The current review describes a general toolbox for EV researchers interested in probing glycosylation. This is not an exhaustive survey and mostly focuses on approaches for studying bulk glycosylation profiles and individual glycoproteins. In a reflection of the current literature for EV glycomics, less prominence is given to the glycoconjugate classes of proteoglycans and glycolipids. Proteoglycans in particular have been implicated in EV biogenesis and cellular attachment [43,44,101,102] but with current technologies it is difficult to characterise the glycosaminoglycan chains of these molecules due to high size heterogeneity and physicochemical characteristics that are not favourable towards MS [103]. Glycolipids, meanwhile, are more amenable towards high-resolution analyses but beyond characterisation of general glycolipids classes, there are few studies examining their function in EVs or presenting structural glycolipidomics. However, the findings of these publications are potentially influential and more attention should be given to EV glycolipids. A notable UHPLC-MS/MS study has given proof of concept for EV glycolipids as biomarkers as they found that levels of short-chain sulfatides were significantly elevated in the exosome fraction of plasma from MS patients when compared with control samples [104]. Wider validation studies are required to determine the robustness of this marker but extending this approach to other diseases could be fruitful. Finally, complimentary and emerging techniques for studying glycosylation have not been discussed, with NMR and Raman spectroscopy showing promise here [105-107].
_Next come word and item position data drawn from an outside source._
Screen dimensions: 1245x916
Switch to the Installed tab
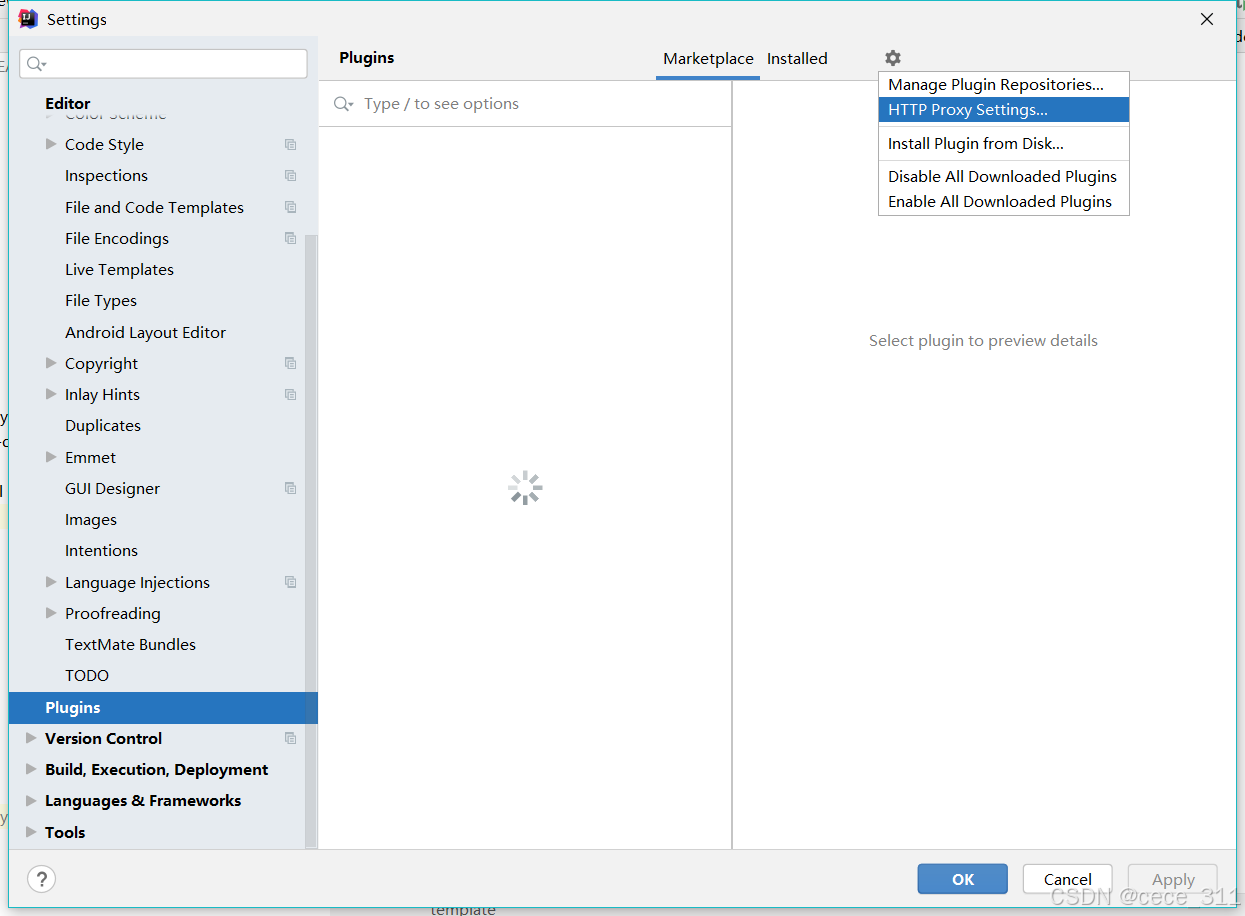(797, 58)
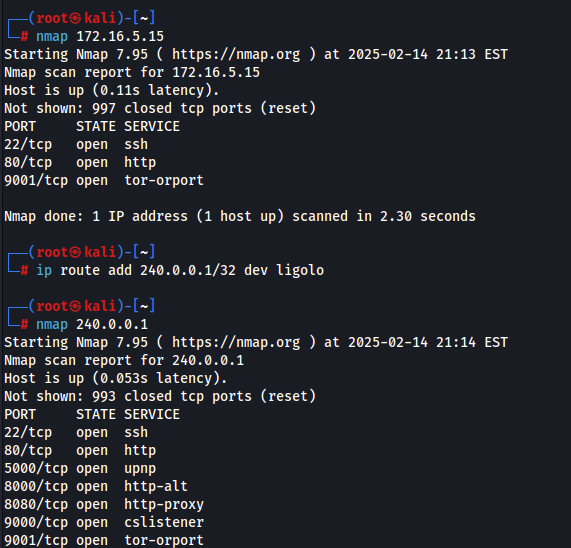Click 'Not shown: 993 closed tcp ports' line
Image resolution: width=571 pixels, height=548 pixels.
tap(160, 397)
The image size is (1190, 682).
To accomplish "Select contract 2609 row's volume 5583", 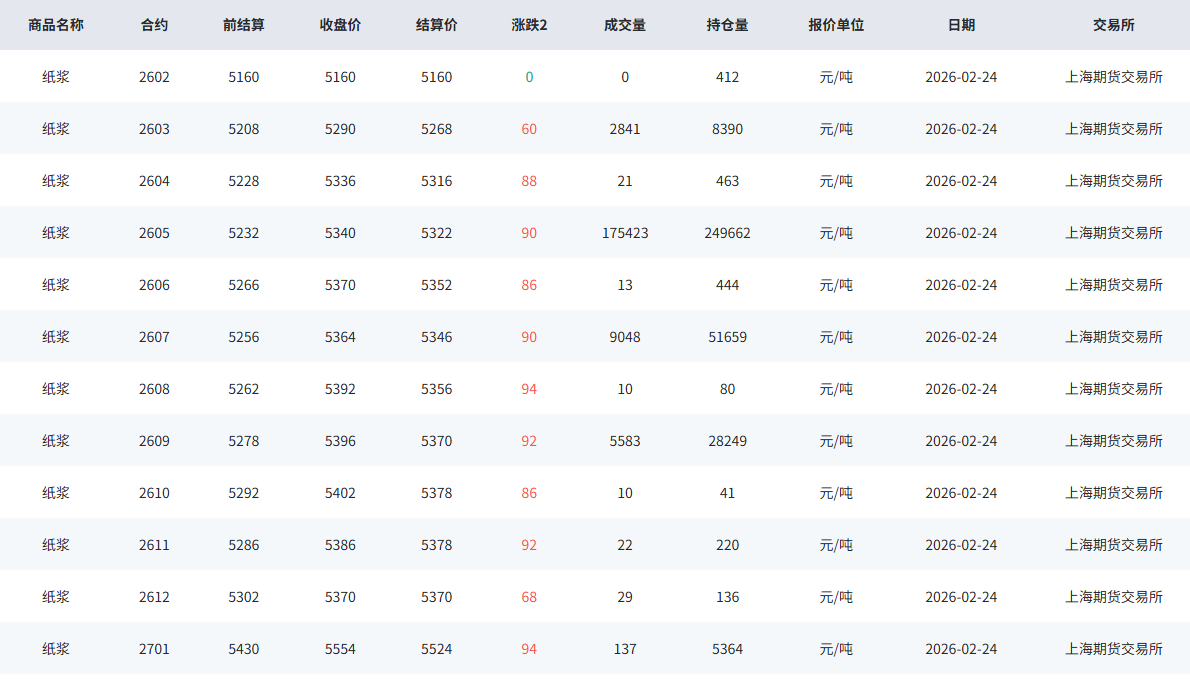I will pos(625,441).
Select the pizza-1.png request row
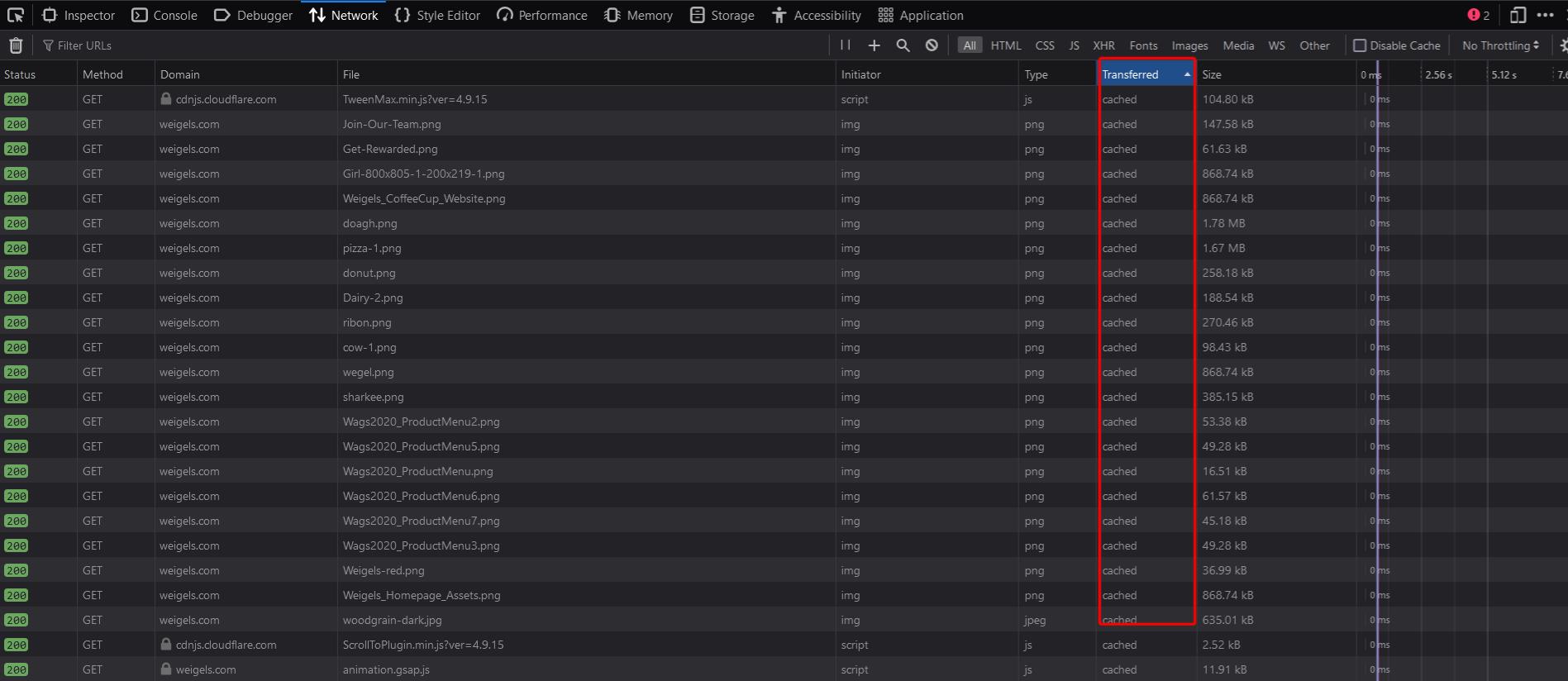This screenshot has height=681, width=1568. click(372, 248)
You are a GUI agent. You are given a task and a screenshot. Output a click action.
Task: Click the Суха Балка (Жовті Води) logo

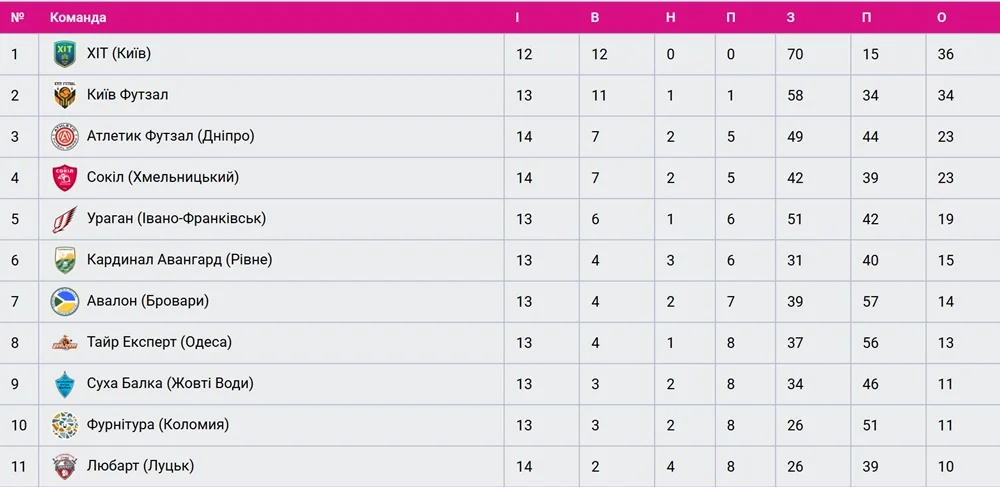pyautogui.click(x=65, y=383)

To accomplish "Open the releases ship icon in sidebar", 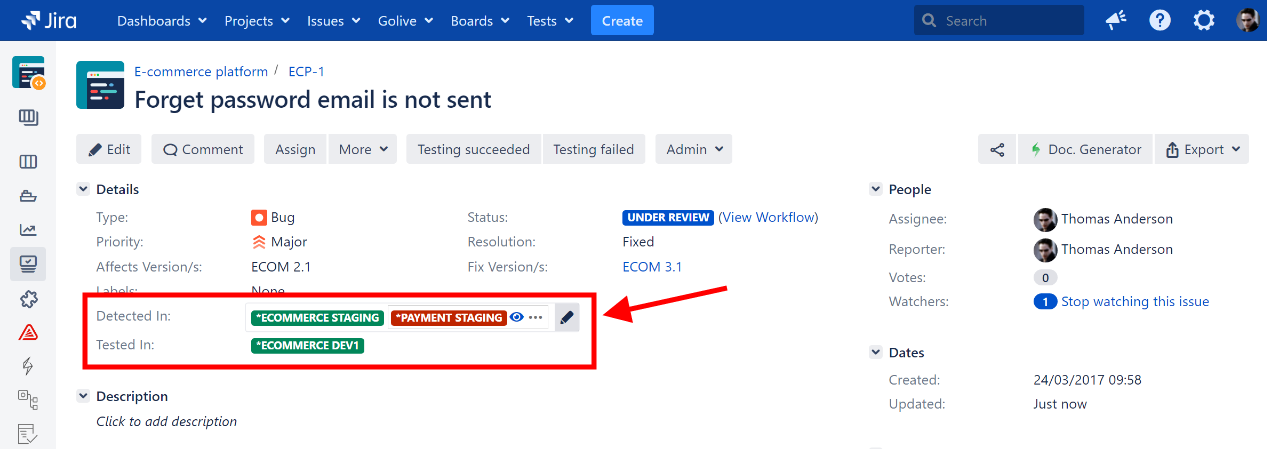I will pos(28,196).

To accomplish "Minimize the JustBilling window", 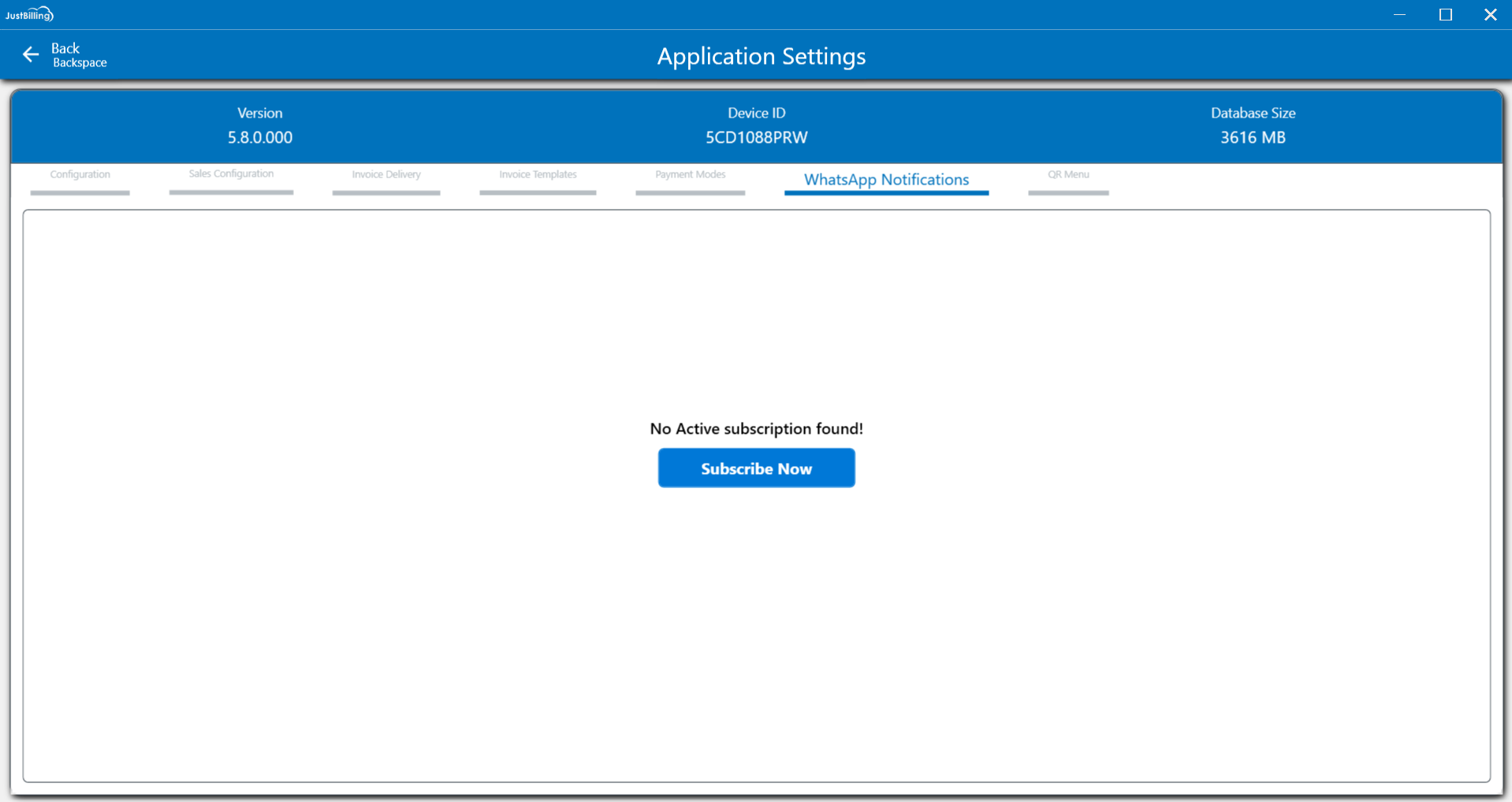I will (1399, 14).
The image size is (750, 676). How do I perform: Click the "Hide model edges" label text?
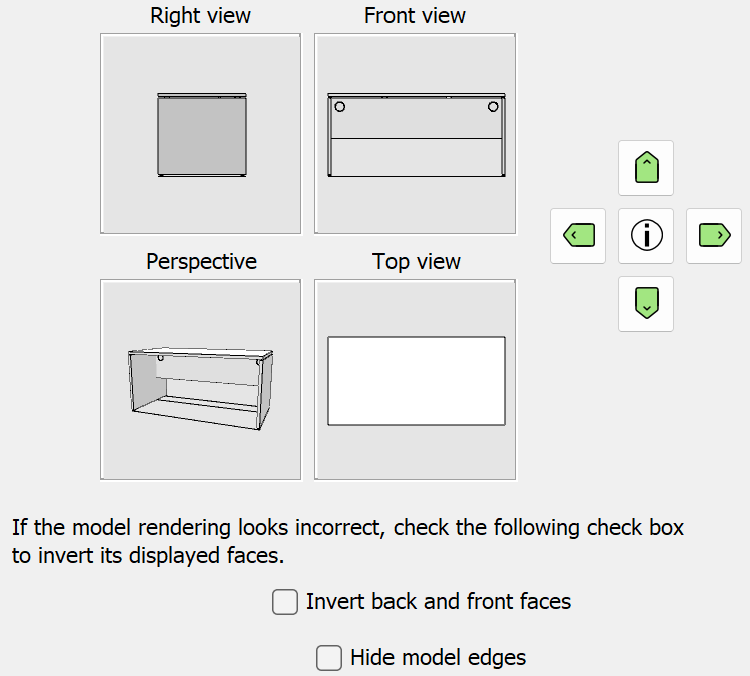click(438, 658)
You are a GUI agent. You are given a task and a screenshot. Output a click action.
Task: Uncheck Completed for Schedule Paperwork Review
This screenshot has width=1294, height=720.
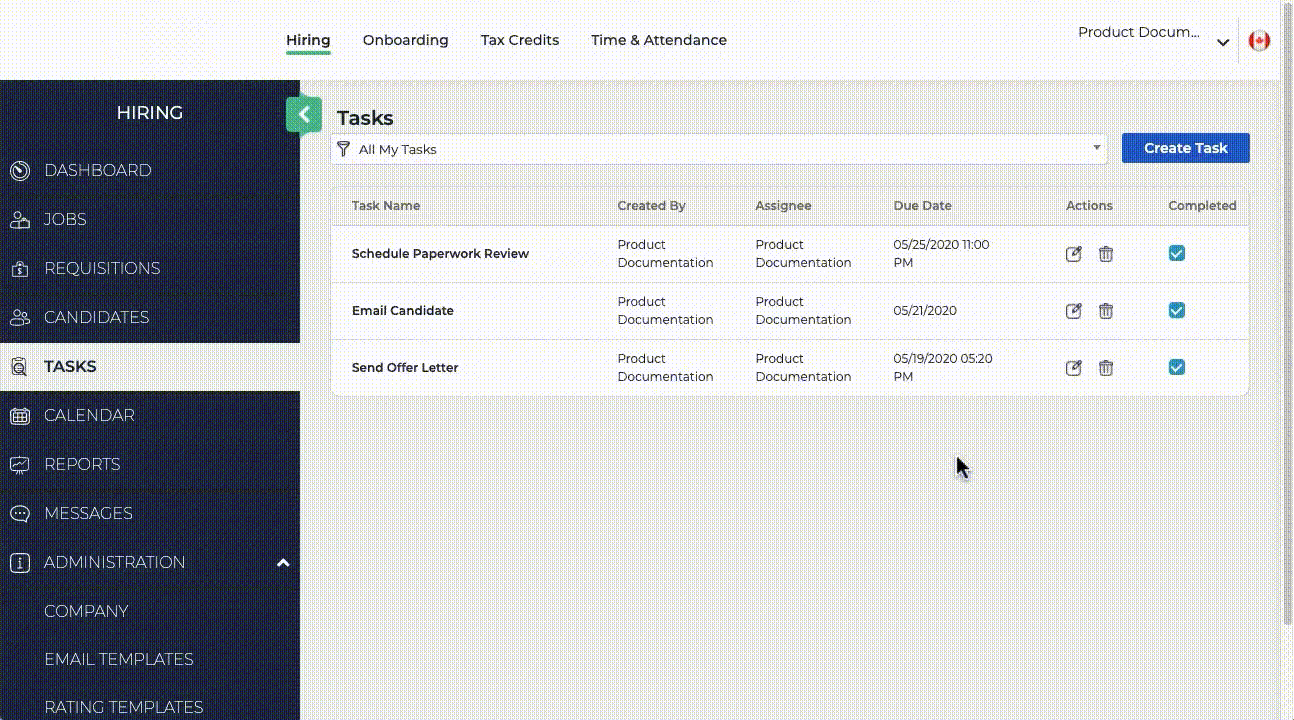click(1176, 253)
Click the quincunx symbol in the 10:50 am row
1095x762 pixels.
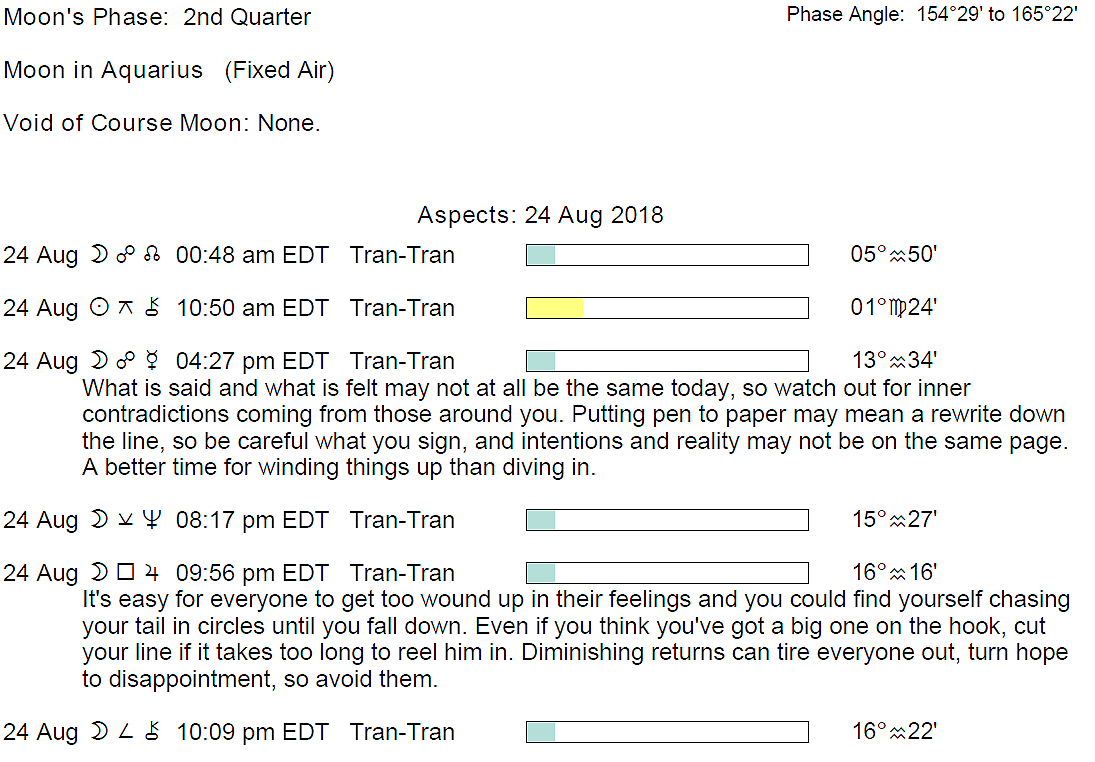(125, 309)
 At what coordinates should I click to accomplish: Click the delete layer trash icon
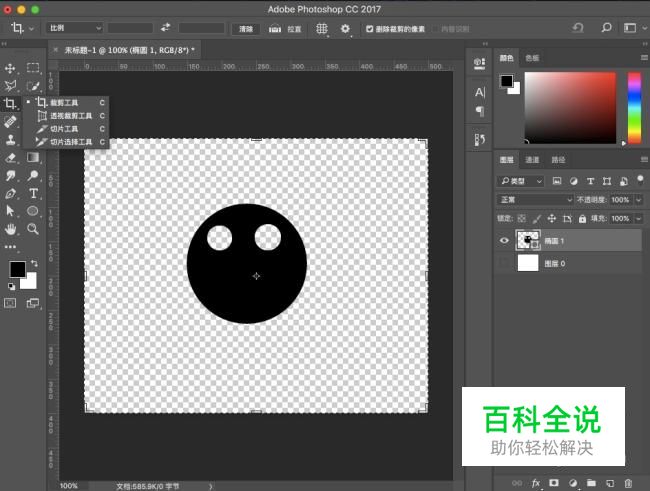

An open question for the field of EV glycomics is whether a given sample will be uniformly glycosylated or whether intervesicle differences are important. For example, total EV population analyses are the norm for the studies described herein whereas stratification of vesicle samples into subpopulations may reveal a more nuanced glycosylation landscape. Single vesicle glycan analyses are an attractive concept in this regard but glycomics methods have not yet reached sufficient sensitivity to achieve this. The hypothesis of glycan subpopulations is supported by a recent publication from the Griffin group showing different glycan profiles for uEVs isolated through either tetraspanin-targeted antibodies or a broad mixture of lectins [108]. This research links to a broader question on the impact of isolation methods on EV samples. To elaborate, many comparison studies have been performed to systematically examine the impact of methods such as ultracentrifugation, chromatography, ultrafiltration and commercial isolation kits on the protein and RNA cargoes of EVs [109-111] but these have not addressed exosome glycosylation. Lectin-based purifications could confer a bias in this regard but for other methods the effect of glycosylation on exosome isolation is less certain. Earlier work from the Griffin group found that uEVs isolated by ultracentrifugation, ultrafiltration and density gradient purification all exhibit similar glycosylation profiles, as assayed by lectin microarrays [47]. Further studies that employ other glycomics techniques are needed to confirm that isolation methods do not significantly impact glycan content.

EV glycobiology holds yet more open questions. In terms of quantity, the relative contribution of the different glycoconjugates to the extravesicular surface is uncertain. However, one estimate states that there are more glycosphingolipids molecules than proteins on the surface of PC-3 exosomes [58]. The fate of EV glycans is also a potential matter of interest – what happens to the glycans following uptake by recipient cells. They may be functioning as metabolic regulators, particularly in the case of O-GlcNAcylated cargo proteins. This is a nontrivial possibility as intracellular glycans have even been implicated in cell apoptosis pathways [112]. As glycomics gains greater prominence in the EV field, it is expected that these questions and more will be answered.